Une bourse entrée dans une nouvelle dimension
C'est sur le marché actions que cette dynamique s'est traduite avec le plus d'intensité. En 2025, la Bourse de Casablanca a signé l'une de ses meilleures performances historiques. L'indice MASI a progressé de près de 28%, tandis que la capitalisation boursière a franchi pour la première fois le seuil des 1.000 milliards de dirhams.
BKGR souligne que cette performance repose sur des fondamentaux solides. Les résultats des sociétés cotées ont fortement progressé, en particulier dans les secteurs bancaire, industriel, télécoms et santé. Le retour des investisseurs particuliers, la dynamique des introductions en bourse et les avancées réglementaires ont contribué à renforcer la profondeur et la liquidité du marché.

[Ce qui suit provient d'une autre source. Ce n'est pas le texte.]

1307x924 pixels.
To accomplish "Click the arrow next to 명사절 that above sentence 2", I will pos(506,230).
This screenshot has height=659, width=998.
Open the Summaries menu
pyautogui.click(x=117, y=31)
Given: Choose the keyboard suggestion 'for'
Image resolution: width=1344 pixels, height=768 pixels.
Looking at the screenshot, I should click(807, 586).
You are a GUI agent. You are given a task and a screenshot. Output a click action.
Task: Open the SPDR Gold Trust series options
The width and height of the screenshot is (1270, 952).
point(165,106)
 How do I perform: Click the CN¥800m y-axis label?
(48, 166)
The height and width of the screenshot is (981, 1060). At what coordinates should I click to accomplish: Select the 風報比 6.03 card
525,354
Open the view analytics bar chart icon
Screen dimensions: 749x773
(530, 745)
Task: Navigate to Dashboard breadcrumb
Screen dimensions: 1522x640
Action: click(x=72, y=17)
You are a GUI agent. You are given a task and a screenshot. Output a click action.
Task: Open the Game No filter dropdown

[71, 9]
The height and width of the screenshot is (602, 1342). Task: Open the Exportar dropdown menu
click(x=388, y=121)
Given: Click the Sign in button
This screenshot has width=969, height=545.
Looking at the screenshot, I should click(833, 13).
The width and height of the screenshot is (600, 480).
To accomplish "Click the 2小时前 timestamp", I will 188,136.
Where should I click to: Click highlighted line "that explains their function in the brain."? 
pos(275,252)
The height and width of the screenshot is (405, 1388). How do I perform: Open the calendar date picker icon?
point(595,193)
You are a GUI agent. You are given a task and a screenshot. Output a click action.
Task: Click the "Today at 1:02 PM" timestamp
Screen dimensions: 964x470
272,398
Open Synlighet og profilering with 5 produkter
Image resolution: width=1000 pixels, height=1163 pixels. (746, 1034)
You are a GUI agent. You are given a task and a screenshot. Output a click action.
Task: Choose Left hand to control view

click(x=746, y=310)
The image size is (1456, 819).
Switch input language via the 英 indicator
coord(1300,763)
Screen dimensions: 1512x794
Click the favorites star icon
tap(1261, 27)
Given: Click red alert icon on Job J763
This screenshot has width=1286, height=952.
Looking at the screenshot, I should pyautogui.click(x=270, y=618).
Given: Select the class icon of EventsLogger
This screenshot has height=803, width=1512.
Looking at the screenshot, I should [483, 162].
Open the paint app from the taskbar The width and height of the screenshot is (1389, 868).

Pour BKGR, 2025 a donc marqué un changement d'échelle. 2026 en sera l'épreuve de maturité. Le marché marocain est entré dans une nouvelle phase de son développement, où la performance ne sera plus uniforme, mais différenciée.
Dans ce nouveau cycle, la sélectivité, la qualité des bilans et la lisibilité stratégique des entreprises feront la différence. Le message est clair. Le potentiel demeure, mais il s'adresse désormais à des investisseurs capables de lire le temps long, d'assumer la complexité et de privilégier la rigueur à l'euphorie.
Quand la performance change de moteur
L'analyse de BMCE Capital Global Research met en évidence un changement de régime clair à l'horizon 2026. Après plusieurs exercices marqués par une forte revalorisation du marché actions marocain, le cycle à venir ne pourra plus être porté par l'expansion des multiples de valorisation. Les niveaux atteints fin 2025 imposent désormais une lecture plus exigeante du marché.
Selon BKGR, la performance boursière en 2026 reposera principalement sur la croissance effective de la capacité bénéficiaire des entreprises, leur aptitude à exécuter leurs plans stratégiques et la visibilité de leurs flux de trésorerie.
Cette transition implique une sélectivité accrue, tant sectorielle qu'au niveau des valeurs, dans un environnement où les phases de consolidation ponctuelles sont jugées probables. Dans ce nouveau contexte, la création de valeur devient moins homogène et davantage différenciée.
Le marché entre ainsi dans une phase de maturité relative, où la discipline financière, la qualité des bilans et la lisibilité opérationnelle prennent le pas sur les dynamiques de rattrapage observées lors des exercices précédents.